Segment Start: Records to use

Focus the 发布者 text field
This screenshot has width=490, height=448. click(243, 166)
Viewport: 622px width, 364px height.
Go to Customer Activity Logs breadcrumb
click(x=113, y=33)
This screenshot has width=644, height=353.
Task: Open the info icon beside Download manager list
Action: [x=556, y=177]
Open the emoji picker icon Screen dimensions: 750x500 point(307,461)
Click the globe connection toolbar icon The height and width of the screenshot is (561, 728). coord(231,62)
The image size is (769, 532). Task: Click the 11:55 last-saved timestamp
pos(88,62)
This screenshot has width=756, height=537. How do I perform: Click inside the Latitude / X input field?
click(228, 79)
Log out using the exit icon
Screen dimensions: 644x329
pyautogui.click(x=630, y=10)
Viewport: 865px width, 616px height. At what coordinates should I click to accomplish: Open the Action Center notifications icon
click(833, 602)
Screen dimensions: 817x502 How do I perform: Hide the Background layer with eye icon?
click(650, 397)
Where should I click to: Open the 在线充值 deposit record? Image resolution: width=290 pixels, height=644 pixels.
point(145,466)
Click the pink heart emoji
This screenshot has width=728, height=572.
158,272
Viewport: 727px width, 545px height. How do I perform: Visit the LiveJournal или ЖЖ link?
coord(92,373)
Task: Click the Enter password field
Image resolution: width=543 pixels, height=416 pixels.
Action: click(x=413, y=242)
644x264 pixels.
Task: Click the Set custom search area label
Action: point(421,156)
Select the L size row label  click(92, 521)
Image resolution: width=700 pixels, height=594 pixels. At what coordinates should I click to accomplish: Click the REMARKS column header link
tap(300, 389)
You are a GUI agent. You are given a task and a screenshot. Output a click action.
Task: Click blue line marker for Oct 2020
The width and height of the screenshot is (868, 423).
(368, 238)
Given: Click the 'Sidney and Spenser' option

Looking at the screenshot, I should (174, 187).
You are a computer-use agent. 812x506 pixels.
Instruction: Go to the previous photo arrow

Segment End: Records to use

**Exercise aim**
The required output is a copy of each line in the records where the string "agent" occurs.

**Reply**
You are a GUI agent. You are given a task and a screenshot. Output a click action.
You are a computer-use agent. 812x506 pixels.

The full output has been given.